[cgl_discussion] Question for TEMs/ISVs/OEMs regarding pthrea d requirements

Perez-Gonzalez, Inaky inaky.perez-gonzalez at intel.com
Thu Feb 20 15:07:43 PST 2003

> >>b) The lock is held by another user and is contended, i.e. this is a
> >>second or higher contender (also normal)
> >
> >
> > You need to make sure the WAITERS_PRESENT bit is set.
> If it is not, then you have a corrupt mutex.  Time to do somthing
> drastic.  Actually I assumed that the WAITERS_PRESENT bit is what made
> the kernel think it was case b.  I suppose there could be kernel
> tables for the mutex which also say the same thing.  In case they
> don't you have corruption :(

Not necessarily, because if you are in the kernel, it means you are
contending, so the WP bit should be set; if it is not, it is the case that
you mentioned before: F was locked by A, B (me) sets the WP bit and goes
down to the kernel; before I am able to queue up, A goes down to the kernel
and unlocks, but sees nobody, so does nothing. Still before I (B) am able to
actually reach the kernel, C locks (and as it is UNLOCKED, it sets no
WAITERS_PRESENT bit).
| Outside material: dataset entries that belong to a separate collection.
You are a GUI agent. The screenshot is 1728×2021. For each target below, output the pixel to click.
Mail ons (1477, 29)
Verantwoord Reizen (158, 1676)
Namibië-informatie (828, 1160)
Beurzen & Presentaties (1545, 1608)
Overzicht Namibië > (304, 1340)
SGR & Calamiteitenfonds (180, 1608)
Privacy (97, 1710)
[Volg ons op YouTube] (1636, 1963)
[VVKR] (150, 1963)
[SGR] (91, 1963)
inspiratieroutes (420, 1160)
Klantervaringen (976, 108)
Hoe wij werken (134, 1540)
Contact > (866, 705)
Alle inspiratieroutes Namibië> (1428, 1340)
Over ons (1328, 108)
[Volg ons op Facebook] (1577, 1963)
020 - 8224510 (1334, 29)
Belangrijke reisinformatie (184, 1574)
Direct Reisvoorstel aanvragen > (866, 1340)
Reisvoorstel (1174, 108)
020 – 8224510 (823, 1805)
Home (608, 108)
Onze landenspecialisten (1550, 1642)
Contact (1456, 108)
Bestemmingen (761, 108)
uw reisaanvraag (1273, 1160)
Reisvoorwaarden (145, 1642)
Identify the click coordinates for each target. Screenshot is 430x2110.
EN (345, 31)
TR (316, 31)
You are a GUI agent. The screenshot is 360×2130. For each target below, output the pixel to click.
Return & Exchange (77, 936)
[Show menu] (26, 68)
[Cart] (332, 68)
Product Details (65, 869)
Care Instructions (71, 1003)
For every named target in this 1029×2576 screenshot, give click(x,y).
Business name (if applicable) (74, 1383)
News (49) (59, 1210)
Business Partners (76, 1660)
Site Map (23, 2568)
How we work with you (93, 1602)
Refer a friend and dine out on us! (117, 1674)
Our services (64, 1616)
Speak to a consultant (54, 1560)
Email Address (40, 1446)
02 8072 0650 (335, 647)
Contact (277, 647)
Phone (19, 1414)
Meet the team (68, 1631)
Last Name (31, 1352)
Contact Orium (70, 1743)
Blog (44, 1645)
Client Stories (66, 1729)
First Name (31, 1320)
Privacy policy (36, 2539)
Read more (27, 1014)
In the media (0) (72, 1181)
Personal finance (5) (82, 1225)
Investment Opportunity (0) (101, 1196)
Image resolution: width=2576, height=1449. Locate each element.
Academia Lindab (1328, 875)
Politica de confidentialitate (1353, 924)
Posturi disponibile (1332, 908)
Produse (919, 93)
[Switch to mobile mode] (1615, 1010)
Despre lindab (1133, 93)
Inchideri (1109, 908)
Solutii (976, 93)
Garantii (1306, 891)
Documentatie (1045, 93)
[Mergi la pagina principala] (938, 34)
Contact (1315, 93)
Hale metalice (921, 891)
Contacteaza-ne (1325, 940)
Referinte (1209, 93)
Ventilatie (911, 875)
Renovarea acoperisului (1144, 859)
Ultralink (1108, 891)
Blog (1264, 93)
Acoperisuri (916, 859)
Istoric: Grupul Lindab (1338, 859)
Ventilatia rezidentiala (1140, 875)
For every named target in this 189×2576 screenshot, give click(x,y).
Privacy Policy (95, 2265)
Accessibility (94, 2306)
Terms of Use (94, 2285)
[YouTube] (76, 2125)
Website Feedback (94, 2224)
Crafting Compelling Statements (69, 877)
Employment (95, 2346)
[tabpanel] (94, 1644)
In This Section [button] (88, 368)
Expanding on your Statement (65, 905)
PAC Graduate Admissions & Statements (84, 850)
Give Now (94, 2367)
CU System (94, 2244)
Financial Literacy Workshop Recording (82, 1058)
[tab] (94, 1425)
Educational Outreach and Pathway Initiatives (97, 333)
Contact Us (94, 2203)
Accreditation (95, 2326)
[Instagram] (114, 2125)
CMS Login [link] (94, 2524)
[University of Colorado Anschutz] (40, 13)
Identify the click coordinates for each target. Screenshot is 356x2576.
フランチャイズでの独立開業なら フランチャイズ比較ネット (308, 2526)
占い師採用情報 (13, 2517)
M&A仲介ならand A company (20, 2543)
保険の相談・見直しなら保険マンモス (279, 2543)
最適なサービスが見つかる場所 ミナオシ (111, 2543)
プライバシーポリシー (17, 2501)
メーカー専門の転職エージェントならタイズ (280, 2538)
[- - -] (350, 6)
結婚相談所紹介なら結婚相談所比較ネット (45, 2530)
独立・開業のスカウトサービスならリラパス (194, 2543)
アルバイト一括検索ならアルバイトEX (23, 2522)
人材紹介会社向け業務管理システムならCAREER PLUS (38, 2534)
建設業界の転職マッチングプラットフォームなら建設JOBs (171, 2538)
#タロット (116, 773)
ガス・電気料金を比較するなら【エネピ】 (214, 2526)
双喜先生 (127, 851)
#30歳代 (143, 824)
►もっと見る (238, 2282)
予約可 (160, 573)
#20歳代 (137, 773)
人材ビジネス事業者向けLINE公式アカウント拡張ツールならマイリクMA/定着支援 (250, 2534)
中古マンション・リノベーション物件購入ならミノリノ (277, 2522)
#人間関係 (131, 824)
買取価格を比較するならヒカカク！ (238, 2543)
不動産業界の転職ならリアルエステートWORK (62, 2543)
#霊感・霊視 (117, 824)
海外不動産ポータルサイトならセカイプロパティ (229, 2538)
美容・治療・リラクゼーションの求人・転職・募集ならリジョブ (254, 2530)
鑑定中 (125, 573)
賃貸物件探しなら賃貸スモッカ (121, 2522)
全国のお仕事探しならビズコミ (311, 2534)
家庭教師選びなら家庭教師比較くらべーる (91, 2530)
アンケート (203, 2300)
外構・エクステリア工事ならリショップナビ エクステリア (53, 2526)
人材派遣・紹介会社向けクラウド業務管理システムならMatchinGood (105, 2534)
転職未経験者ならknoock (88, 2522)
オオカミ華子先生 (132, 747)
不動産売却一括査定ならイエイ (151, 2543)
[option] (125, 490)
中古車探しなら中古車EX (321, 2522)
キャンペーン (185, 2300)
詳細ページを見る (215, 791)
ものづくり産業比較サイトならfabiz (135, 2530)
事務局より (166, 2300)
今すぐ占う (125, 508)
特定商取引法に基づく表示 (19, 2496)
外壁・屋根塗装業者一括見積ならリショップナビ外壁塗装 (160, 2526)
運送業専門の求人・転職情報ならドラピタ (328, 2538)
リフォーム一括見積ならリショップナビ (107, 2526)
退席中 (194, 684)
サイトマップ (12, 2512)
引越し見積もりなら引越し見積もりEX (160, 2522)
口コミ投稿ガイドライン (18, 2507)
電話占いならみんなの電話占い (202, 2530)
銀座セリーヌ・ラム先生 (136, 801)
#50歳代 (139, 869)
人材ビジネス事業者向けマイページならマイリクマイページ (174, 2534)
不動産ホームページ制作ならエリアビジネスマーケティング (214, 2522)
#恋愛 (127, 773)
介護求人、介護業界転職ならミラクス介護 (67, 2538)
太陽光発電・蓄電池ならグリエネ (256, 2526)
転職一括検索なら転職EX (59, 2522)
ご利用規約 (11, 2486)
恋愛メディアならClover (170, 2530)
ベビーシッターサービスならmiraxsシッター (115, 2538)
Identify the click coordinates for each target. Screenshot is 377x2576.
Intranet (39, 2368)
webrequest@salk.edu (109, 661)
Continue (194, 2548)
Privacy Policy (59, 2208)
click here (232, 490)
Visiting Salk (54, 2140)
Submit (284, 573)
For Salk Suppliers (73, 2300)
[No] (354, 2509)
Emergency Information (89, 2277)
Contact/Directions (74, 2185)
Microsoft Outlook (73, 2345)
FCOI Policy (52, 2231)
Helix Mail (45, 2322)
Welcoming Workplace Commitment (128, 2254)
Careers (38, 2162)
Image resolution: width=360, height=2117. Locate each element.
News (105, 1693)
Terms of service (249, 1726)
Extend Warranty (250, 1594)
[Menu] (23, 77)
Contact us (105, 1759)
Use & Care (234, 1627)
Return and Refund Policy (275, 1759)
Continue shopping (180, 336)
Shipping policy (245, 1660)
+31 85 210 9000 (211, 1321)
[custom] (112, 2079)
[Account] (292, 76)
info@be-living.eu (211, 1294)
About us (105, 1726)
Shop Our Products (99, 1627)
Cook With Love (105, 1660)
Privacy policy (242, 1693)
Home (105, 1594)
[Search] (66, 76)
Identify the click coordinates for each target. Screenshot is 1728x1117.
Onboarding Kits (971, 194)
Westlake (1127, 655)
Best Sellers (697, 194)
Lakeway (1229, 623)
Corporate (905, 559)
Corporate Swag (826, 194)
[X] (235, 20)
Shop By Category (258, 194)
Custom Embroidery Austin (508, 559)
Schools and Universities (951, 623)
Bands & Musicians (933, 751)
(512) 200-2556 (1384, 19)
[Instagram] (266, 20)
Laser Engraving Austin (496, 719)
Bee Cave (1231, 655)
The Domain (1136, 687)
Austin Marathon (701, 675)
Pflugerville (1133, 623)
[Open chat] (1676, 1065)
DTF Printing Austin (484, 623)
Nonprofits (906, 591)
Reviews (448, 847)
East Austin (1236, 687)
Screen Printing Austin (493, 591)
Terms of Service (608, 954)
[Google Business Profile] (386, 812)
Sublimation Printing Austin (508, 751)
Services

Now finally I get there (to the kernel) and re-examine
the value; it has no present bit ... oops, I need to re-contend to set it
and then queue up, so that when C unlocks it goes to the kernel and wakes me

> >>c) The lock is held by the caller (this is a recursion error and
> >>should cause termination of the caller with ext ream prejudice)
> >
> >
> > I'd return -EDEADLOCK or something like that, but probably termination
> makes
> > sense too ...
> Too many folks don't check for errors  :(

Yep, but this is a primitive, not meant to be used by one of those folks who
don't check for errors :]; actually NPTL or NGPT are the ones who are going
to call for this in their mutex code; if they see that, they need to handle
it somehow.

And also, c) is the simplest case of a deadlock condition being detected; I
will use something in the lines of Corey's algorithm for deadlock detection,
although I still need to sharpen the rough edges, regarding performance
impact and stuff [probably it makes sense to leave it as a runtime option].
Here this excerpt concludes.